Trump's stated support of a national stop and frisk policy would likely serve the same purpose, targeting political enemies, immigrants, and people of color, the traditional enemies of the right and targets of the drug war—now even more dangerous since the regime says it will deport two or three million immigrants, but only those who are "criminals."

Even under the best of regimes, these populations have been screwed. Here in Baltimore, a 2016 Department of Justice study found that African-Americans were arrested for drugs five times more frequently than their white counterparts, although usage was roughly the same.

Zero tolerance, as stop and frisk was called here, according to the DOJ investigation into the city's police department, "led to repeated violations of the constitutional and statutory rights, further eroding the community's trust in the police" and "continues to drive its policing in certain Baltimore neighborhoods and leads to unconstitutional stops, searches, and arrests."

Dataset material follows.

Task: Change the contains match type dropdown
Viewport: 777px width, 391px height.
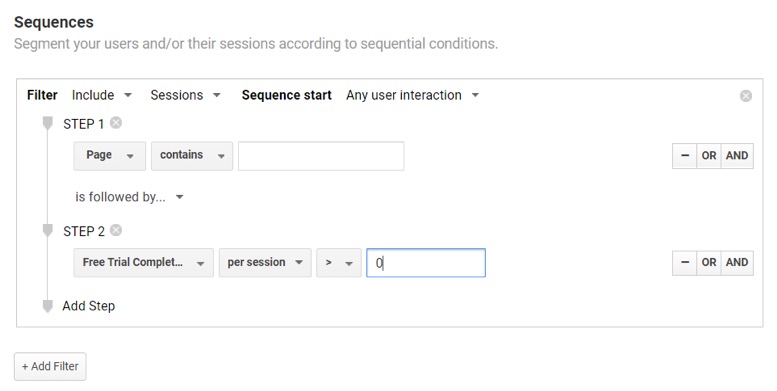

It is still not clear if the consent decree resulting from that report will go into effect before Sessions takes over the DOJ.

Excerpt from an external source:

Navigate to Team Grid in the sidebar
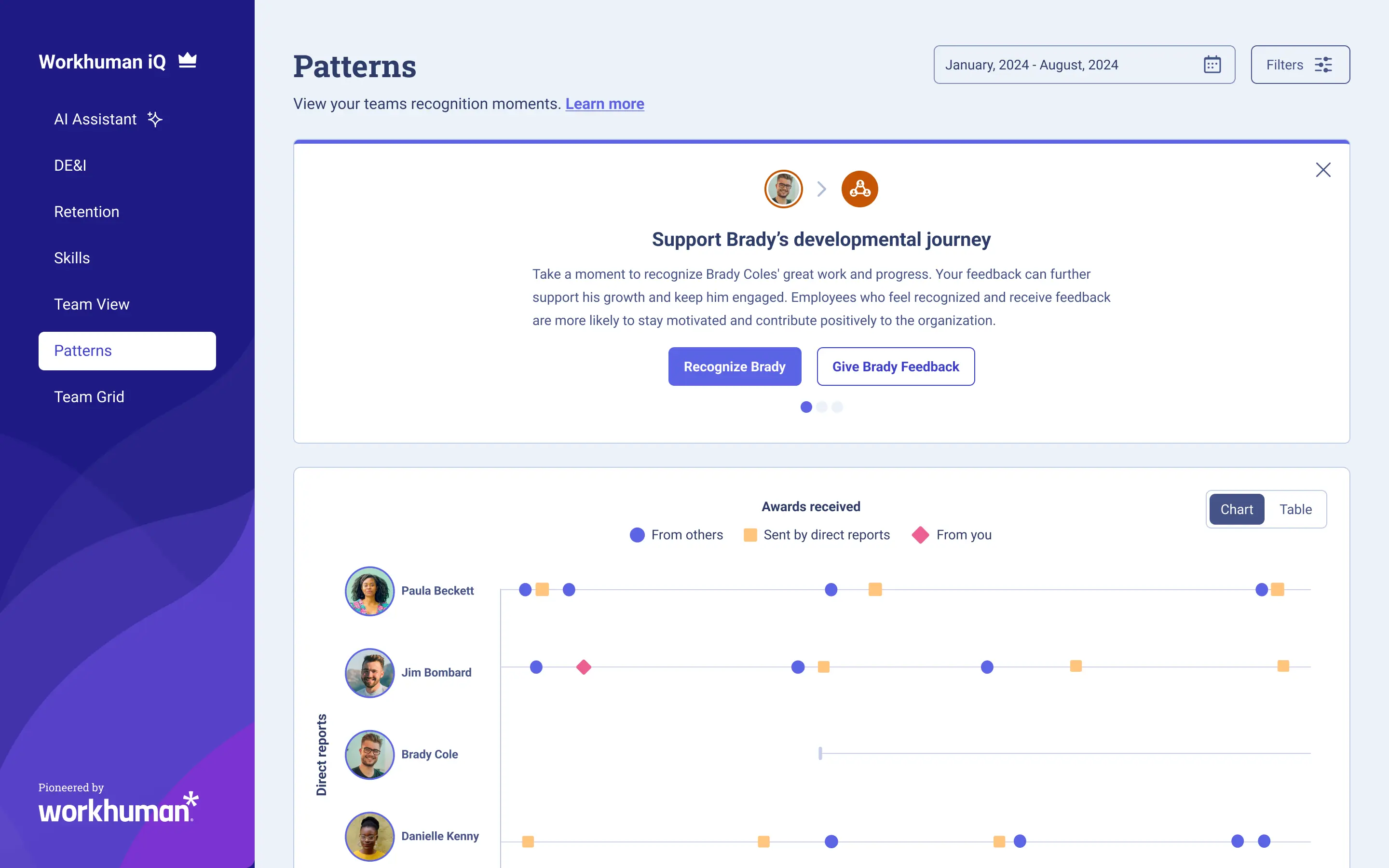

In Washington D.C., before legalization, an astounding 96 percent of those arrested for pot possession were black.

Adam Eidinger, a white dude and one of the activists behind the legalization campaign in the nation's capital, doesn't want to see those dark days come back.


"I don't believe he is good for civil rights across the board but the drug war is just one of many fronts in which Senator Sessions is considered to be obtuse to civil rights and human rights," he said.

Eidinger is hosting a massive giveaway of joints during Trump's inaugural speech in protest of the administration's drug policies at Dupont Circle 4 minutes and 20 seconds into the speech.

They're not alone in protest. The Drug Policy Alliance began a campaign to "Just Say No to Sessions." The NAACP Legal Defense Fund has been leading the charge against his nomination—a number of activists were arrested last week in his Mobile, Ala., office—and more than 1,000 lawyers have come out against his confirmation.

But, while Sessions may have the greatest impact, he is not the only cabinet pick to signal a full-on revival of the failed drug war. Oklahoma's Attorney General, Scott Pruitt, picked to be the head of the EPA, tried to sue Colorado to force it to change its pot laws, arguing that federal drug law trumped the will of their voters. The suit was rejected and the EPA isn't a good forum to prosecute drugs, but it does indicate something about Trump's priorities.

The proposed Secretary of Health and Human Services Tom Price is against medical marijuana and opioid treatment. And General John Kelly, set to head the Department of Homeland Security, defended the war on drugs up until the moment he retired from his post leading the U.S. Southern Command. Oh, and he also ran Guantanamo.

Even the appointees who are moderate on drugs are only moderately so. Ben Carson, a brain surgeon by training, is for medical marijuana in very specific instances but generally opposes it as a "gateway drug" and, in the finest Trumpian fashion, casts the national turn toward decriminalization as a kind of political correctness.

"You know, we're gradually just removing all the barriers to hedonistic activity and you know, it's just, we're changing so rapidly to a different type of society and nobody is getting a chance to discuss it because, you know, it's taboo. It's politically incorrect. You're not supposed to talk about these things," he said in 2014.


That last bit, about political correctness, is just the kind of thing to appeal to Trump and his supporters—and that could lead to even more Duterte-like policies.

Before 9/11, talk of torture was "politically incorrect." But once the administration flaks started floating it, then it was conceivable. And once it was conceivable, it was reality.

Even under Obama, whose DOJ was deeply concerned with Civil Rights, police officers around the country regularly engaged in the extrajudicial executions of citizens, often for minor offenses like drugs. According to the Guardian's The Counted, police killed 1091 people in the U.S. last year, a disproportionate number of them black. It is almost impossible to imagine that this slaughter will decrease under Trump and Sessions. Instead, we need to be ready for the worst.